Availability Management for Java has a simpler state model than AMF due to the need to fit other availability managers as well. Basically, the server instances and the deployment units can be instantiated, activated, deactivated, and terminated. When setting the HA state of a component for a component service instance, this will map either to activate or deactivate of the server instance or deployment unit. Setting HA state active will map to activate and setting any of the other HA states or removing the HA state will map to deactivate. The attributes and the transition information (mapped to activation reason or deactivation reason) given when setting the HA state of the component will be forwarded to the deployment unit. The simplified state model implies that to each component it is meaningful to assign only one component service instance.

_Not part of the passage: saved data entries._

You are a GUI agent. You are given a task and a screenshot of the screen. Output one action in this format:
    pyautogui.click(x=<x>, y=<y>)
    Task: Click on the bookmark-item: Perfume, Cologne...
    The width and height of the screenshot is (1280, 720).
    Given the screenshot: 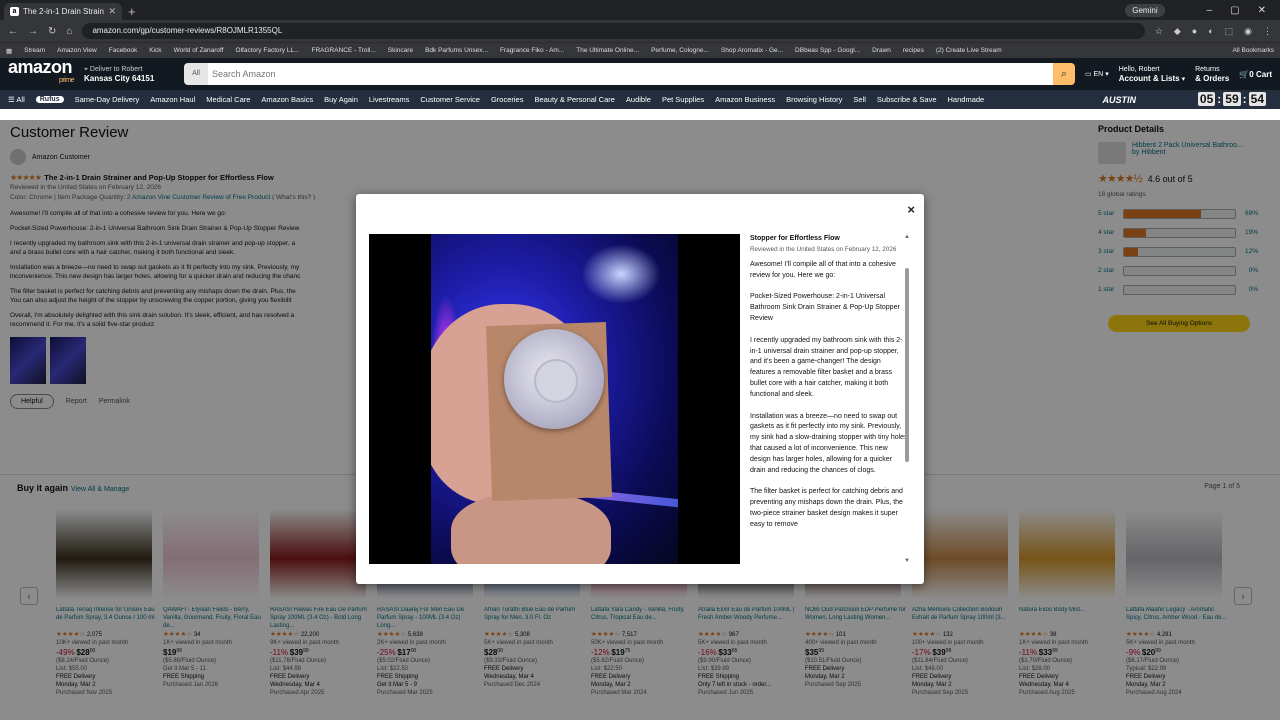 What is the action you would take?
    pyautogui.click(x=680, y=50)
    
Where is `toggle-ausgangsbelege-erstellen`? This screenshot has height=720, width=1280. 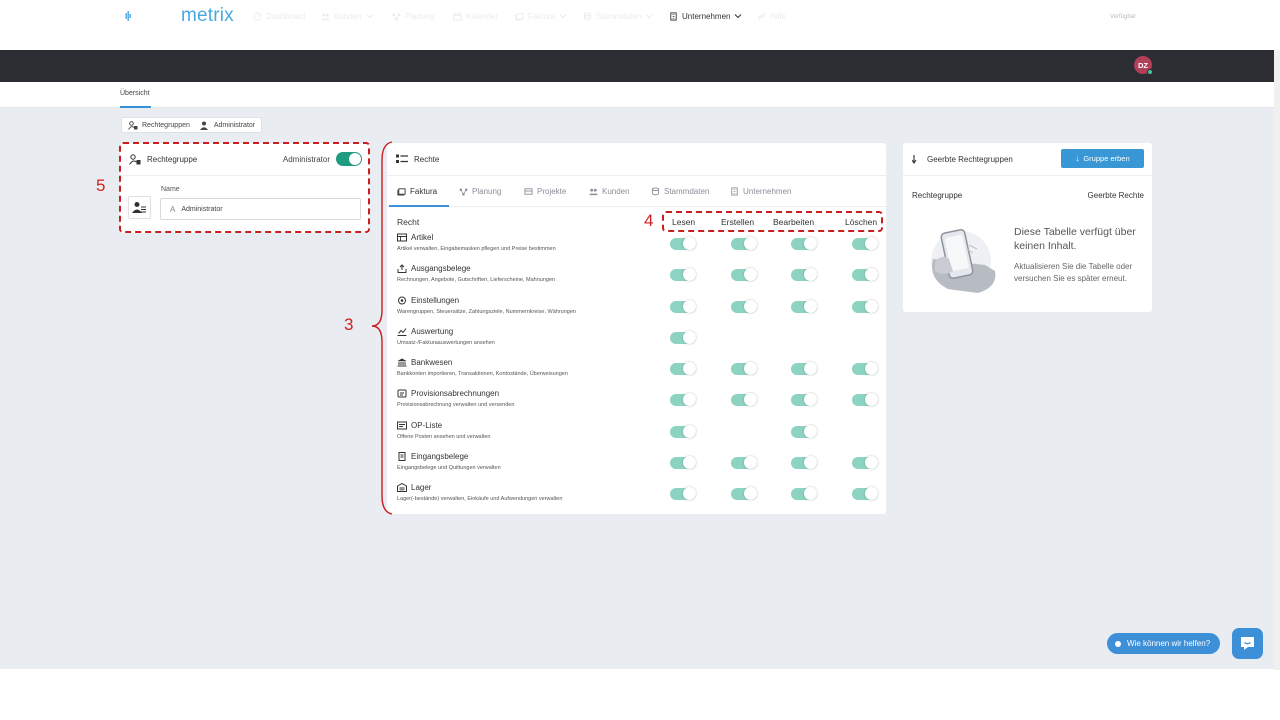
toggle-ausgangsbelege-erstellen is located at coordinates (744, 275).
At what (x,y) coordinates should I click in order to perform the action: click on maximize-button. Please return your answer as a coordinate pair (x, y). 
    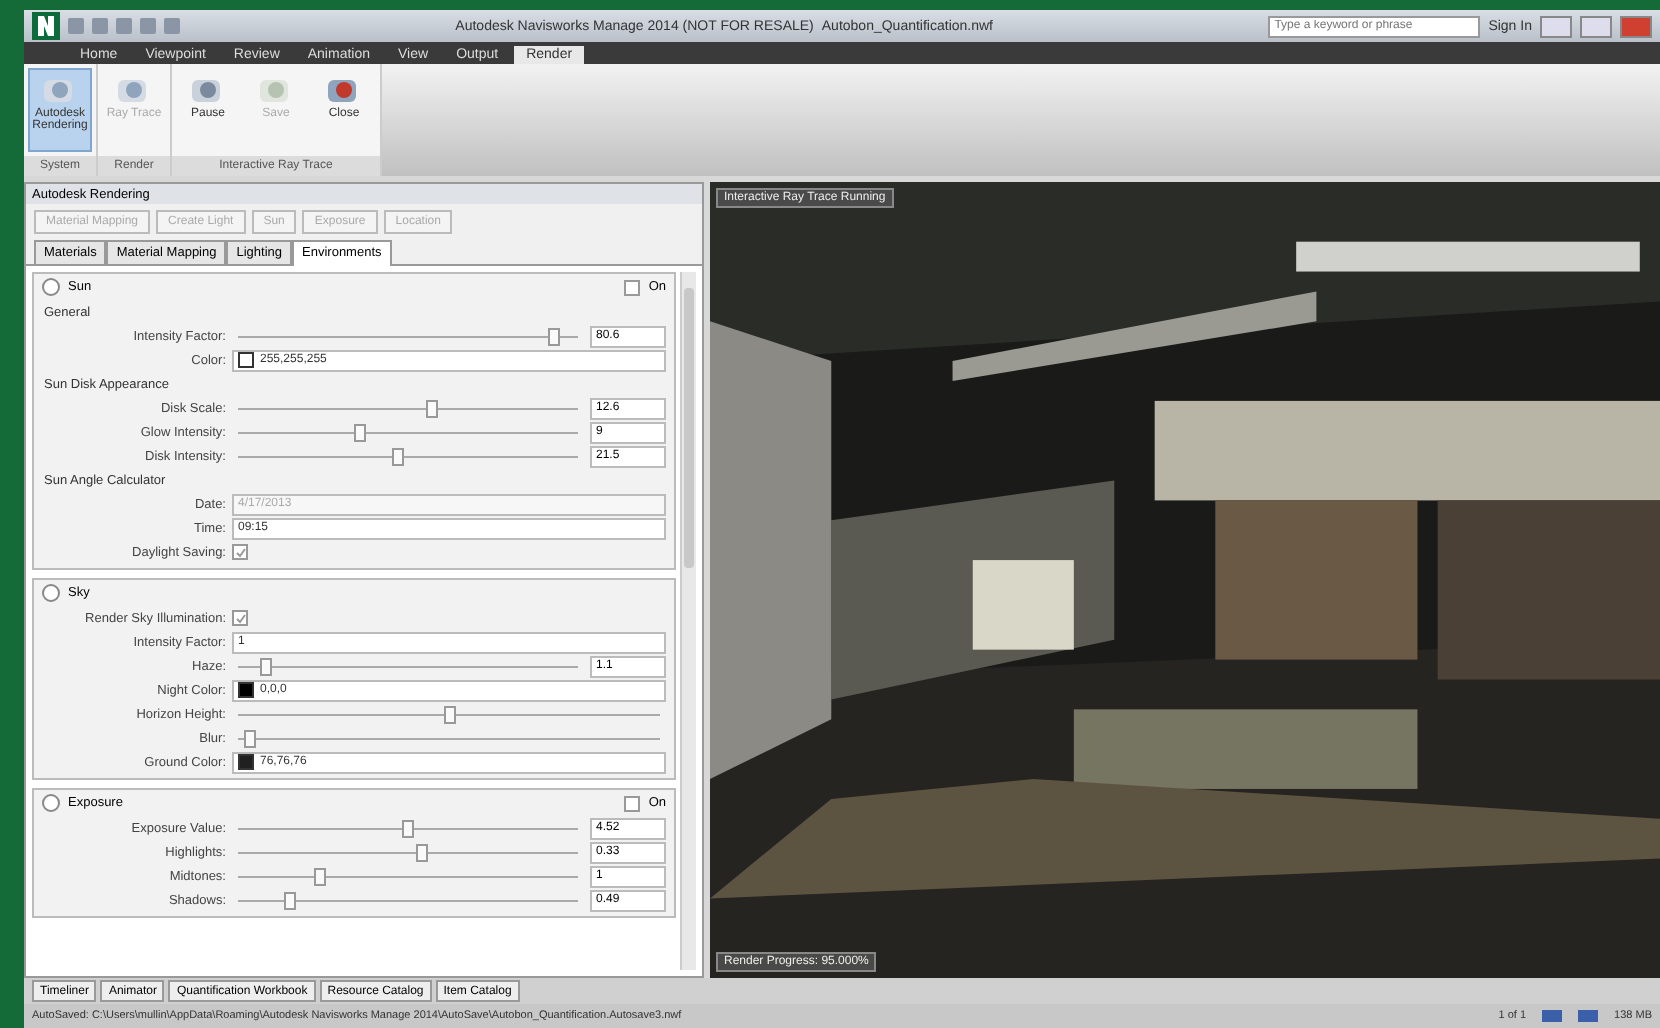
    Looking at the image, I should click on (1596, 26).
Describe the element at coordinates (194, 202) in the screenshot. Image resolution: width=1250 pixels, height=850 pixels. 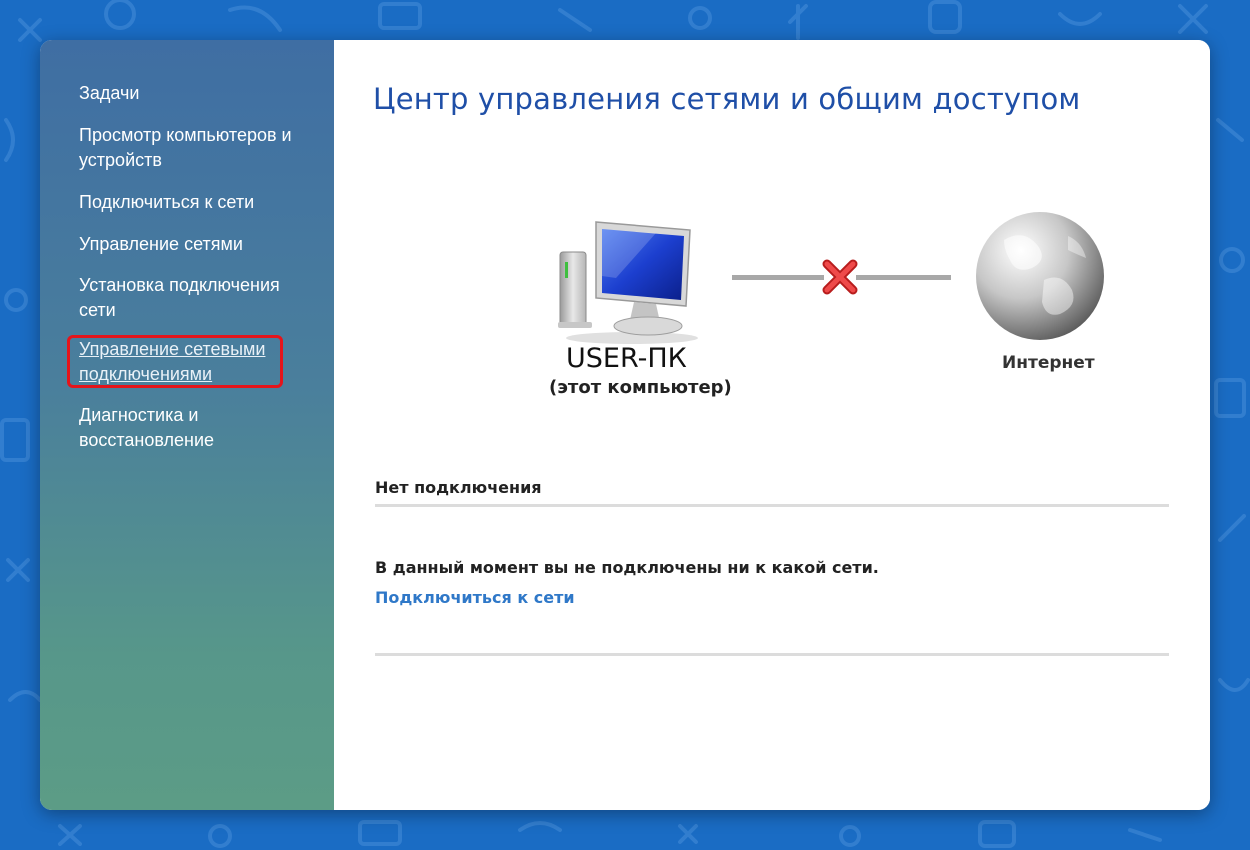
I see `sidebar-item-connect-network: Подключиться к сети` at that location.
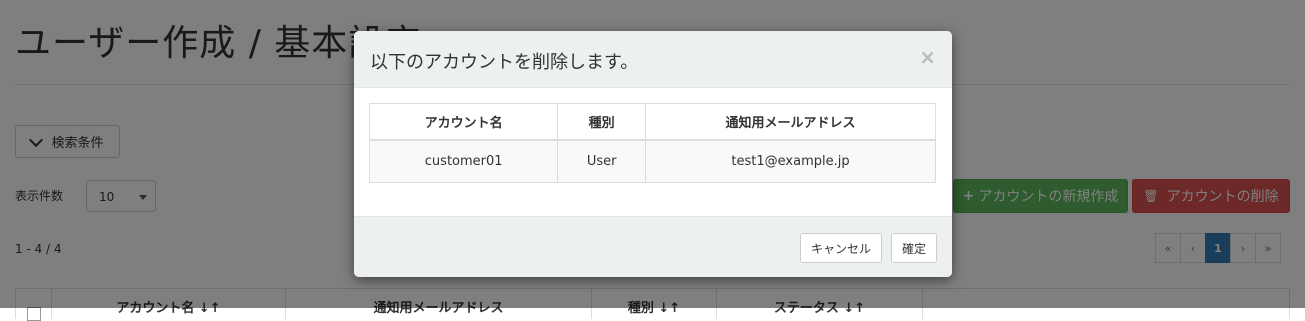 This screenshot has width=1305, height=321. Describe the element at coordinates (914, 248) in the screenshot. I see `confirm-button: 確定` at that location.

Container components and contained components must not be collocated in the same service unit and service units containing container service units and service units containing contained components must belong to different service groups. The only redundancy model supported by AMF for service groups containing container components, that is, server instances, is the N-way-active redundancy model. A service group containing contained components, that is, Java EE deployment units, can be associated with any of the redundancy models defined by AMF, except the N-way redundancy model which requires a component capability model not supported by Availability Management for Java.

Framework-invoked health checks are supported if optional health check methods are implemented for the individual deployment units.